▶ **How to complete this task**: In the entries below, find the line with "Refund policy (80, 1333)" and print exactly every line from there up to and including the line with "REGULAMIN EVENTU (1271, 1466)", with no other lines.

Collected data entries
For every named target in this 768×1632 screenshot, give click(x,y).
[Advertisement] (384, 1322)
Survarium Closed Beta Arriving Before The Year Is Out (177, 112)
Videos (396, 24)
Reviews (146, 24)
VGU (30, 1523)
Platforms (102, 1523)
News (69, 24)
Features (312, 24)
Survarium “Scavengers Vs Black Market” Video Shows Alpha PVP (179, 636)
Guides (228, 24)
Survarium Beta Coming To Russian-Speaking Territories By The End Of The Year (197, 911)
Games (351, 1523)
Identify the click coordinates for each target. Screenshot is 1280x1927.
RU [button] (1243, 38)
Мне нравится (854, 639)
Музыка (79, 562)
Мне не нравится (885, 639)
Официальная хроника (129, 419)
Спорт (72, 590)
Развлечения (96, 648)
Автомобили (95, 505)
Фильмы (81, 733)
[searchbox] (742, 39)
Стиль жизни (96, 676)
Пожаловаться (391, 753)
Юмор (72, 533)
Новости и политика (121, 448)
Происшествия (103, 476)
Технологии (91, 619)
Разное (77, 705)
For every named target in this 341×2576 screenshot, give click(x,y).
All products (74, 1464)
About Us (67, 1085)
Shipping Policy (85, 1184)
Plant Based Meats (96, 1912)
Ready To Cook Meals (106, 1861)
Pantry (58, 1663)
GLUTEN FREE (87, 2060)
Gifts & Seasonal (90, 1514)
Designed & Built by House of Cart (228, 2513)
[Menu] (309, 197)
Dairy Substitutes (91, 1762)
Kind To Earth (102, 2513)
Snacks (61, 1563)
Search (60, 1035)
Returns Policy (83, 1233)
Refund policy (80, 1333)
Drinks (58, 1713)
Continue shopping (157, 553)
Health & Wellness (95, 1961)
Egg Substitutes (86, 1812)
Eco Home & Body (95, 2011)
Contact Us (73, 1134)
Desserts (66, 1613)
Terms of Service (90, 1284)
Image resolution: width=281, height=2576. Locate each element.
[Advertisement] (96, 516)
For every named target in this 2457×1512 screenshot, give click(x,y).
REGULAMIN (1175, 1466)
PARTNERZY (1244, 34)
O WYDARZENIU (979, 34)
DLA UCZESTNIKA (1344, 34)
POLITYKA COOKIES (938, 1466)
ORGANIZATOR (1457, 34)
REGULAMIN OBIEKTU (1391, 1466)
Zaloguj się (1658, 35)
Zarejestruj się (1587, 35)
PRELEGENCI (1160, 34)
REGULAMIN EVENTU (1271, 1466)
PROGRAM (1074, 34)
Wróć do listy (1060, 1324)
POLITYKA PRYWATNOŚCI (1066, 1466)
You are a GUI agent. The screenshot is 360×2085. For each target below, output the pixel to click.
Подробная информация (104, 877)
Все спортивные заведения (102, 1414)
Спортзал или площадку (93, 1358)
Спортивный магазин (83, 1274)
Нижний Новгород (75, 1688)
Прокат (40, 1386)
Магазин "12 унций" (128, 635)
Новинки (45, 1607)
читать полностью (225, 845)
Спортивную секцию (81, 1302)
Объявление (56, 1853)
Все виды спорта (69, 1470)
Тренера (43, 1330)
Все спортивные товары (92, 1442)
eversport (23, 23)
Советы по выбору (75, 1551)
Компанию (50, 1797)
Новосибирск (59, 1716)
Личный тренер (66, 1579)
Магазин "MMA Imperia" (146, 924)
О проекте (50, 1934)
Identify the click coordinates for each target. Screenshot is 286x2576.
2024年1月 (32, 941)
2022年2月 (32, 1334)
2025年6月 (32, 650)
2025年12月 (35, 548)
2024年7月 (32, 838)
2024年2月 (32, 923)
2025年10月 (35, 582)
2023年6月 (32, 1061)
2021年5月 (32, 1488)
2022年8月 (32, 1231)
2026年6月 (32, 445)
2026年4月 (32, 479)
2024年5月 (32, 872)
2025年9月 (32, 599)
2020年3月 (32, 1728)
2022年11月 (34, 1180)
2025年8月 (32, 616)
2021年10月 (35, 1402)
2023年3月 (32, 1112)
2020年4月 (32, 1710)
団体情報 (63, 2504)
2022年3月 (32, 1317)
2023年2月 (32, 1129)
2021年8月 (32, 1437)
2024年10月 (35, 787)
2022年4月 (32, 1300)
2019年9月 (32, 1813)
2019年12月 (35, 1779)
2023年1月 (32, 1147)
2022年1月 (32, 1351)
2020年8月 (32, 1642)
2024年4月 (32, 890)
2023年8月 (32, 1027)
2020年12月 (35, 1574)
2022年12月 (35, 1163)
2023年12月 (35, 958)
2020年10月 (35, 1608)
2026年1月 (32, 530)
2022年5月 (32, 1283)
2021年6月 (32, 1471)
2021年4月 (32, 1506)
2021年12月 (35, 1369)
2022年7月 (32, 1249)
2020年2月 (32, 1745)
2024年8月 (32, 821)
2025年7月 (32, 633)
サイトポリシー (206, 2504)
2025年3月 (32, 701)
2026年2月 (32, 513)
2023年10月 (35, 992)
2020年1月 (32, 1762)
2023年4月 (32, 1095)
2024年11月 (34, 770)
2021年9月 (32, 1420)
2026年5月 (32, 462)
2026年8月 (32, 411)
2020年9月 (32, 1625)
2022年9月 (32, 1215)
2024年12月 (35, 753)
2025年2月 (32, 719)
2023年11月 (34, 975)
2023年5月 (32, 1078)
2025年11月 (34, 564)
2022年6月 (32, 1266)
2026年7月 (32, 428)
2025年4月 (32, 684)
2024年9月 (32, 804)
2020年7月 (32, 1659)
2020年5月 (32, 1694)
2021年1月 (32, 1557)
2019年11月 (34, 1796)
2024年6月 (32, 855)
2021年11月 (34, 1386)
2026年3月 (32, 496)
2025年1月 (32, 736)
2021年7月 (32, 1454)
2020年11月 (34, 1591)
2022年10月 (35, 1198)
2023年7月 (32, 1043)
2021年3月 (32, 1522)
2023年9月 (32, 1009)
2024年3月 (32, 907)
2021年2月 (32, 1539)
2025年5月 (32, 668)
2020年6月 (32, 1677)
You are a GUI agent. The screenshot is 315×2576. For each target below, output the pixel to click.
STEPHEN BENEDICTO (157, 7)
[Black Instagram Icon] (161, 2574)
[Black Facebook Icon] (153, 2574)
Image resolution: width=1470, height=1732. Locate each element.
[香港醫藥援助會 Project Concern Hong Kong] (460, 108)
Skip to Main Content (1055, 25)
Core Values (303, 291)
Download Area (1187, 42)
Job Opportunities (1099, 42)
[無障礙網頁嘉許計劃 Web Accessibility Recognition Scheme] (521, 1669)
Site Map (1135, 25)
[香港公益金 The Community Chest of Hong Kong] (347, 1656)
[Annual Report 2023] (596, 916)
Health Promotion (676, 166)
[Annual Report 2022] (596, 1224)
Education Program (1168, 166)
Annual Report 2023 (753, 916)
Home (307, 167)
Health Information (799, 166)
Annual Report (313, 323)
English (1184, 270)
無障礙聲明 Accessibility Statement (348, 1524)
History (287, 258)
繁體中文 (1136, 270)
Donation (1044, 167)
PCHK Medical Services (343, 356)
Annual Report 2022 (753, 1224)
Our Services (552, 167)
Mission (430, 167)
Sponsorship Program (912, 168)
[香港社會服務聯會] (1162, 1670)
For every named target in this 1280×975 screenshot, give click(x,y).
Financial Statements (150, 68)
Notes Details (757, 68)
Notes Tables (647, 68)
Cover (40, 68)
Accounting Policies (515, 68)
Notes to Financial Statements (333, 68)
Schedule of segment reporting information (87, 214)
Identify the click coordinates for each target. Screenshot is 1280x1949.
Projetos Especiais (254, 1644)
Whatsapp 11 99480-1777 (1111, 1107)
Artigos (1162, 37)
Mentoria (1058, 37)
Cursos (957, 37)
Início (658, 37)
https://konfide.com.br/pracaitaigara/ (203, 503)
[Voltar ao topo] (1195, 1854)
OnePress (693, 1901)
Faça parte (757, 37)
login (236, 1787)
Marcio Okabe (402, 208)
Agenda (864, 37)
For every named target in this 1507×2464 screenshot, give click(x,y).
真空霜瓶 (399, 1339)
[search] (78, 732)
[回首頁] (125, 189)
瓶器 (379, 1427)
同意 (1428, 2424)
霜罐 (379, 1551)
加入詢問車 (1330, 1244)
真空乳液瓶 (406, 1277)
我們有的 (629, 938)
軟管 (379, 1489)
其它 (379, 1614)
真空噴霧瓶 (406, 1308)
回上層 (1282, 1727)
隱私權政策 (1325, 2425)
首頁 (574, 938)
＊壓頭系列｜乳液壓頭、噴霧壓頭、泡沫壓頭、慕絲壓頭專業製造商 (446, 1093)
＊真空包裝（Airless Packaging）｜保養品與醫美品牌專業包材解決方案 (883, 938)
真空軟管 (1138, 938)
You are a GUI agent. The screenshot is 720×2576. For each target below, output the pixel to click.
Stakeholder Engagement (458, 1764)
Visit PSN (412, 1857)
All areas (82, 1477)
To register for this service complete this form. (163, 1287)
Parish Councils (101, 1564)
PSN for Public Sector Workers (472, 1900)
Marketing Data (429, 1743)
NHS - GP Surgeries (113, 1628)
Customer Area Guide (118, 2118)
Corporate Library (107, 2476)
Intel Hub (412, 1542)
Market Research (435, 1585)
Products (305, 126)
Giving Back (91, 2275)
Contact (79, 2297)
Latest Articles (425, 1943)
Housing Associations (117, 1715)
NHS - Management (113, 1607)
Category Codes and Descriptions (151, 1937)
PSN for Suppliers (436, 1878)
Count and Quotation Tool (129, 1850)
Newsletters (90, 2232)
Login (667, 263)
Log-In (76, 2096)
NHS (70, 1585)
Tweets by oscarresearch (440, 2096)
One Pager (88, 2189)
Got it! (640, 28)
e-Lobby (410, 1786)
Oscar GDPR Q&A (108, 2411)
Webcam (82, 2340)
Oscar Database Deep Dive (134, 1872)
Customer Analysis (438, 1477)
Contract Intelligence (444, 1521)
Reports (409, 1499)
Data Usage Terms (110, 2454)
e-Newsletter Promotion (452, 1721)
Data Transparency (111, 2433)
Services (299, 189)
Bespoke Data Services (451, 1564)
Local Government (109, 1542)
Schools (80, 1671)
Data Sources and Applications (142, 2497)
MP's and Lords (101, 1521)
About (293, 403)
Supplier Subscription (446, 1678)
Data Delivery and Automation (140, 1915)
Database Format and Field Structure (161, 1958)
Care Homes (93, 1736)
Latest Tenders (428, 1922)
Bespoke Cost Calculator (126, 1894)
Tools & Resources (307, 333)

▶ **Task response**:
Refund policy (80, 1333)
Drinks (58, 1713)
Continue shopping (157, 553)
Health & Wellness (95, 1961)
Egg Substitutes (86, 1812)
Eco Home & Body (95, 2011)
Contact Us (73, 1134)
Desserts (66, 1613)
Terms of Service (90, 1284)
Image resolution: width=281, height=2576. Locate each element.
[Advertisement] (96, 516)
For every named target in this 2457×1512 screenshot, give click(x,y).
REGULAMIN (1175, 1466)
PARTNERZY (1244, 34)
O WYDARZENIU (979, 34)
DLA UCZESTNIKA (1344, 34)
POLITYKA COOKIES (938, 1466)
ORGANIZATOR (1457, 34)
REGULAMIN OBIEKTU (1391, 1466)
Zaloguj się (1658, 35)
Zarejestruj się (1587, 35)
PRELEGENCI (1160, 34)
REGULAMIN EVENTU (1271, 1466)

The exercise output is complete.